* **WHAT NEEDS TO BE DONE**:
Answer these about the personal essay below:
1. How old was the narrator when the dig seemed like a good idea?
2. At which store did the mom brag to every cashier?
3. In what city did the narrator arrive after two weeks in Europe?

* **DOCUMENT SECTION**:

The dig seemed like a good idea a few months earlier. I was seventeen and longed to see the world outside of Minnesota. My single mom couldn’t afford to send me abroad so—in typical overachiever fashion—I found the dig along with a “summer learning” scholarship that could subsidize a backpacking trip beforehand.
“Genius!” my mom said. As soon as I won the money, she told me all she knew about the Romans. “My daughter will be unearthing history!” she bragged to every cashier at the local Rainbow Foods.
I rolled my eyes. I had no interest in archeology. I couldn’t have cared less about classical societies. At best, I thought the dig would make a good metaphor.
I knew my mom was jealous of my adventure. She often reminisced on the time she’d traveled abroad in her late twenties. A psychiatrist in Athens had tried to rape her but she’d gotten away, an incident that inspired one of her favorite jokes: “When someone offers to ‘show you his art collection,’ RUN!” She didn’t seem concerned about my trip but told me to email her every few days and recommended a book about men called Excuse Me Miss, Have You Seen the Acropolis?.
I could still hear my mom’s voice in my head, reminding me that Romance languages had nothing to do with love, when I arrived in Budapest after two weeks in Europe. I was sitting in the corner of my hostel’s kitchen, wearing a pair of extremely cool raw denim jeans not available in the US and chatting with a thirty-something-year-old employee. He stood up, took three steps towards me, and trapped me.
He towered over me with his pants down. I looked up at him. My voice shook as I said, “I’m a virgin.”
My chair banged against the wall behind me. When the man grabbed me, his hands felt like they could crumble my skull. No one would have heard me scream. No one even knew I was in Hungary.
The man forced himself into my mouth and thrust into my face. Pain shot through me. I had no idea what was going on.
The next day, I googled it. I stumbled on an entry in The Latin Sexual Vocabulary for irrumatio. The Romans considered it one of the most degrading things one person could do to another. But I didn’t need a book to figure that out.
In the eight-and-a-half years since the attack, I’ve studied the dictionary trying to understand my feelings.
Shame: feeling bad as a person, accompanied by the urge to hide. I felt ashamed when I called my mom from a payphone, sobbing, afraid that the rapist’s violence revealed flaws in my character.

* **PROVIDED DATA**:
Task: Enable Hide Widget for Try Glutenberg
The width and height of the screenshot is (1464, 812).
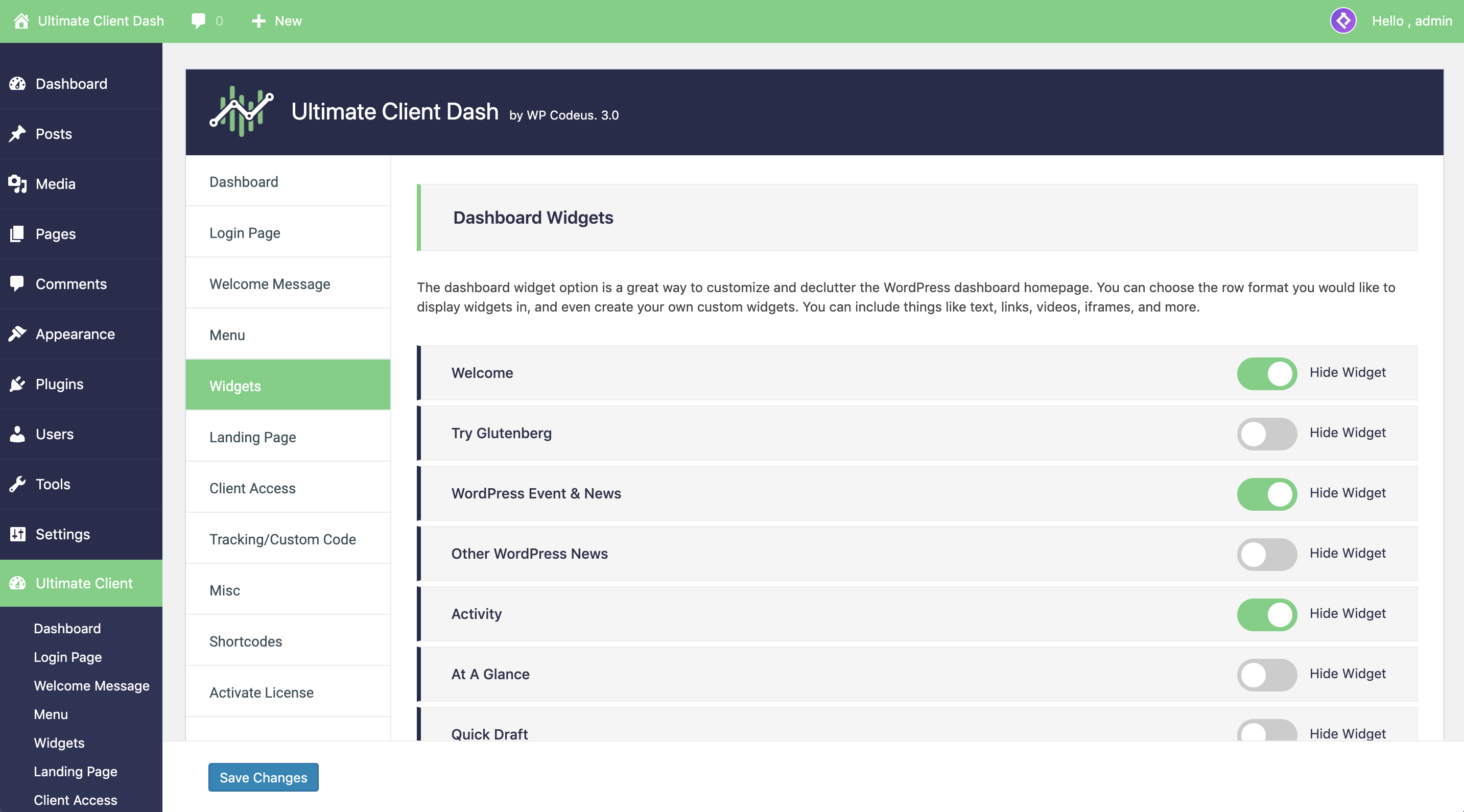Action: click(1267, 434)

* **RIGHT ANSWER**:
1. Seventeen
2. The local Rainbow Foods
3. Budapest